It's The Economy, Stupid!

Unemployment officially dropped to 9.4% last month from 9.5% in June. On the surface that would be a good thing, but there were actually more people unemployed. Due to the fuzzy math used in calculating the unemployment rate (I would blame the current administration, but in reality they all use this math) the rate dropped. The official calculation only counts those that are currently looking for work and collecting unemployment. It does not include those who have reached the point where they are no longer looking for work or whose unemployment benefits have run out.

If you have read here before, you may already know that I am not a fan of the cap and trade bill that passed the House in June. I believe that the majority of CO2 and climate change is naturally occurring and any attempt to regulate man made CO2 emissions will have little if any effect on climate change. Even the EPA admits that without global commitment to reducing emissions, that the Waxman Markey bill will have little impact on CO2.

The Science Applications International Corporation (SAIC) recently finished an analysis of the impact on jobs and the economy from the bill. It is not good news. According to the report, between 2012-2030, the bill reduce the national GDP by $2-3 trillion. Manufacturing output would be expected to decrease 5.3-6.5% resulting in additional job losses of 1.8-2.4 million jobs. The study takes into account the potential new jobs that so called green energy could create. Let's not forget the expected increases in energy costs, 50% for electricity, 26% for gasoline, and 20% for natural gas. Higher energy costs, fewer jobs, lower GDP; not a good recipe for success.

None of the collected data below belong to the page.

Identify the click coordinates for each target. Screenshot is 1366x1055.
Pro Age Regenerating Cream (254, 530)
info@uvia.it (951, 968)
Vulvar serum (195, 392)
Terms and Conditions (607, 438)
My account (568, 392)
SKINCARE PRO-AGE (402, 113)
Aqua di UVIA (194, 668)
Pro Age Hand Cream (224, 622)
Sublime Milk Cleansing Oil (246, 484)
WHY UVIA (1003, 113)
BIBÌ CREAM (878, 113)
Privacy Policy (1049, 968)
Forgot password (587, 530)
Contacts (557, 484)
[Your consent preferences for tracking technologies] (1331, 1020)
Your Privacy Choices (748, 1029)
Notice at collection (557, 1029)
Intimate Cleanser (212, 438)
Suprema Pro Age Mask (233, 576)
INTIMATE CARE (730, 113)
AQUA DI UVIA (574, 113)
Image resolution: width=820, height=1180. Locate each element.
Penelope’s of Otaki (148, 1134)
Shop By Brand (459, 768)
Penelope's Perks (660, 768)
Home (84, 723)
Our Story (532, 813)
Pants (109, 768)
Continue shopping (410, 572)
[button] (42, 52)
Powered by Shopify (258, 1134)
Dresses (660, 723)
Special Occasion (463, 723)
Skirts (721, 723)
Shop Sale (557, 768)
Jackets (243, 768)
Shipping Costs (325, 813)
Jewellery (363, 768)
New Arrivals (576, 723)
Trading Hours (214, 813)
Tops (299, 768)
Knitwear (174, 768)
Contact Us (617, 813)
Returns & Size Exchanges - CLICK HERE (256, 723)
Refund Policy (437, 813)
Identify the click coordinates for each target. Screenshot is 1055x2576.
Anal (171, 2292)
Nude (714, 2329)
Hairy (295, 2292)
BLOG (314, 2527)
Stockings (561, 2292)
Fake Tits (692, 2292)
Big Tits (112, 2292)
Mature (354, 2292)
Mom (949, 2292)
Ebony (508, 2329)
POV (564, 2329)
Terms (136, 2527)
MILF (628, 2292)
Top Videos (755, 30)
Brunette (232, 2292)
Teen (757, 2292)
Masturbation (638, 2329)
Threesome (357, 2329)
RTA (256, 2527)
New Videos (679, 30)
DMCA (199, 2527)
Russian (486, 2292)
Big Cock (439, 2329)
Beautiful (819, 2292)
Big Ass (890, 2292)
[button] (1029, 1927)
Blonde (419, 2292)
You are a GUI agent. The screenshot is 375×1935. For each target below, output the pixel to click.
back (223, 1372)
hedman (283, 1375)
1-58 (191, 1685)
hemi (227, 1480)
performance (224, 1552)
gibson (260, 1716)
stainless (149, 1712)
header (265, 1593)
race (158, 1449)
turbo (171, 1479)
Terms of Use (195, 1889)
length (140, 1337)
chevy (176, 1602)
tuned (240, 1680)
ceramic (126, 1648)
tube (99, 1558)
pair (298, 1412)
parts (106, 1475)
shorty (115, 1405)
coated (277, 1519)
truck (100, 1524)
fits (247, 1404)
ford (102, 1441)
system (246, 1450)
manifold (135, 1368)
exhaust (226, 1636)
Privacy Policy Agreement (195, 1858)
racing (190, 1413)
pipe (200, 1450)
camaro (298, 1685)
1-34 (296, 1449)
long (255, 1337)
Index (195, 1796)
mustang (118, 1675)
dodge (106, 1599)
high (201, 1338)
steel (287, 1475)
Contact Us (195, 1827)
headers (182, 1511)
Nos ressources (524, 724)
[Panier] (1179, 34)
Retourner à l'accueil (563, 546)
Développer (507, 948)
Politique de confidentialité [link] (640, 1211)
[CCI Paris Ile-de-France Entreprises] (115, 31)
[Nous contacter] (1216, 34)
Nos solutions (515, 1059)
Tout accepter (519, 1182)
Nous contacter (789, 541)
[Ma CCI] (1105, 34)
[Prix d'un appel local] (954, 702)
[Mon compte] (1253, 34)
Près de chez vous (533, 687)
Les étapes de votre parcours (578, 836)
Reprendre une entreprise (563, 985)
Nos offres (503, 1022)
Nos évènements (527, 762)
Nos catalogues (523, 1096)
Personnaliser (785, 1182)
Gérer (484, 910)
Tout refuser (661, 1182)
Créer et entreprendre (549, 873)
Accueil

A recent Rassmussen poll showed that 42% of Americans believe cap and trade will hurt the economy and only 19% believe it will help. In that same poll, 41% of Americans were at least somewhat against the bill, and only 37% are at least somewhat for the bill. The strongest feelings were on the "no" side with 25% strongly opposed and only12% strongly for the bill. A recent Gallup poll showed that a majority of Americans favored economic expansion over environmental concerns.

At a time when unemployment is the highest it has been in years, the last thing we need is to pass legislation that will further slow the economy and cost jobs. When the Senate returns in September, the climate change bill will be on their agenda as well as health care. So while more Americans are against cap and trade then for it, why do the Democrats insist on passing a bill that will go against the priorities of the American people? I would say that as usual, the leftist elite believe they know what is better for us than we do. So while the debate on health care reform is vitally important, let's not forget the debate on cap and trade.